Tool descriptions and case studies with a conceptual message, as well
as theoretical papers with clear relevance for tool construction are
all encouraged. The specific topics covered by the conference include,
but are not limited to, the following:
Specification and verification techniques for finite and
infinite-state systems;
Software and hardware verification;
Theorem-proving and model-checking;
System construction and transformation techniques,
Static and run-time analysis;
Abstraction techniques for modeling and validation;
Compositional and refinement-based methodologies;
Testing and test-case generation;
Analytical techniques for safety, security, or dependability;
Analytical techniques for real-time, hybrid, or stochastic systems;
Integration of formal methods and static analysis in high-level
hardware design or software environments;
Tool environments and tool architectures;
SAT and SMT solvers;
Applications and case studies.
Competition on Software Verification
------------------------------------
Associated with TACAS '12 there will be a competition on software
verification. TACAS '12 hosts the first such competition event with
the goal to evaluate the technology transfer and compare
state-of-the-art software verifiers with respect to effectiveness and
efficiency.
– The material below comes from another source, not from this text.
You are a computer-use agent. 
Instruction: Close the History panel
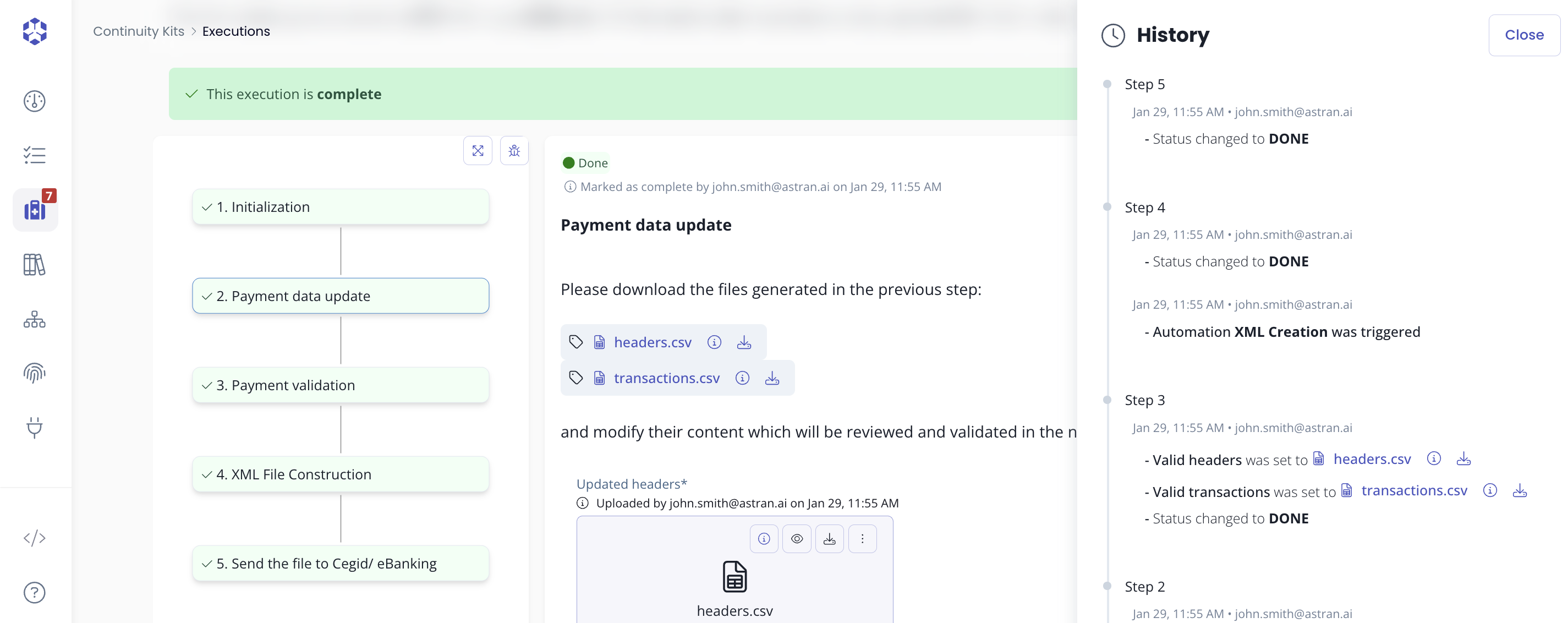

The competition is performed and presented by the TACAS
Competition Chair Dirk Beyer. Successful competition candidates are
granted a demonstration slot for their tool in the TACAS program, and
their contribution paper will be included in the TACAS conference
proceedings. Important dates and submission
See the common call for papers of ETAPS 2012 at
http://www.etaps.org/2012/call-for-papers.
Submit your paper via the TACAS 2012 author interface of Easychair.
Submission guidelines
---------------------
TACAS will accept the following kinds of submissions:
* Research papers cover one or more of the topics above, including
tool development and case studies from a perspective of scientific
research. They have a maximum of 15 pages.
* Case study papers report on case studies (preferably in a "real
life" setting) are also welcome. They should focus on providing
sufficiently detailed information about the following aspects: the
system being studied and why it is of interest, the goals of the
study, the challenges the system poses to automated analysis,
research methodologies and the approach used, the degree to which
goals were attained, and how the results can be generalized to other
problems and domains. Case study papers have a maximum of 15 pages.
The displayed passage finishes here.